The line containing "Start printing with 今すぐ印刷" marks the start; extract exactly from it through the last line of the entries, and omit any pictures.

[PROVIDED ENTRIES]:
*** Begin section ***
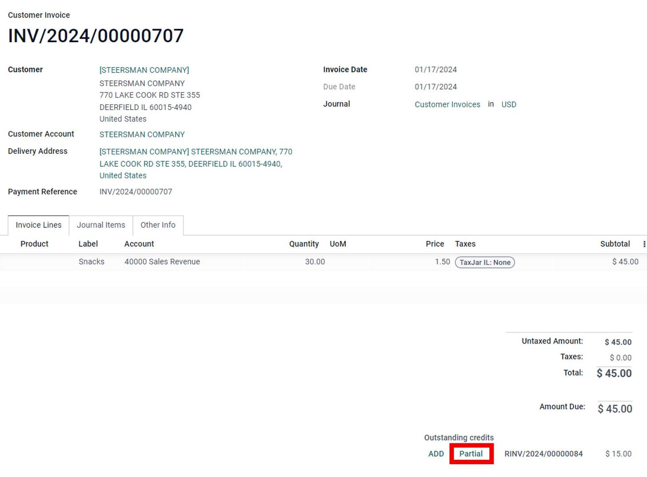This screenshot has width=647, height=477.
Task: Click the 40000 Sales Revenue account cell
Action: point(162,262)
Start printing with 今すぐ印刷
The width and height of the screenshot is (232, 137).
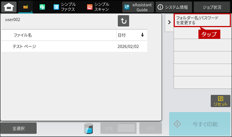[x=200, y=124]
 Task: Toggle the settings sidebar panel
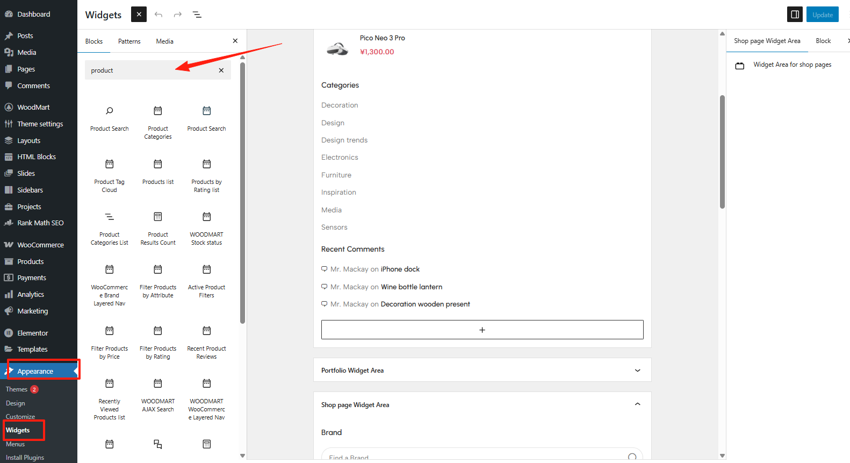coord(795,15)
*** End section ***
[FINAL ANSWER]:
Start printing with 今すぐ印刷
The width and height of the screenshot is (232, 137).
[x=200, y=124]
 Task: Toggle the settings sidebar panel
coord(795,15)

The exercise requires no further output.